Do you use the server-side encryption?

The errors seem to relate to this part…

3

i never used encryption

4

Sorry, my fault, it is the mail app, and probably the cronjob that checks mails.

The issue you found is probably a good starting point. When you migrate the server, you normally reuse the exact same config.php. The problem now is, that the salt and the secret are used at different places. I don’t know all of them, but I imagine at least with the mail app and also the users passwords (and probably more places).
Other place, where I got the wrong hint, is also the server side encryption. Even if it is not used itself, some of the functions might be used for other purposes?

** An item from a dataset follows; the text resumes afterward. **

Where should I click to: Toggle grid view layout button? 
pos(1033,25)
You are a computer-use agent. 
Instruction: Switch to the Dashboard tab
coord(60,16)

If you migrate a setup, you should keep the same database content, the same file structure, the same config file: Migrating to a different server — Nextcloud latest Administration Manual latest documentation

5

yes, thanks, i messed it up and have not used the old config. now it is too late, i think, because when i use the old one i got the error above and i can not login at all.
are ther ane suggestions? maybe changing it manually in db somhow? searching for the old salt and replace it with the new one?

6

For the mail app, you can try to enter again the password/authentication settings, perhaps this is enough. Or you have to set it up again from 0.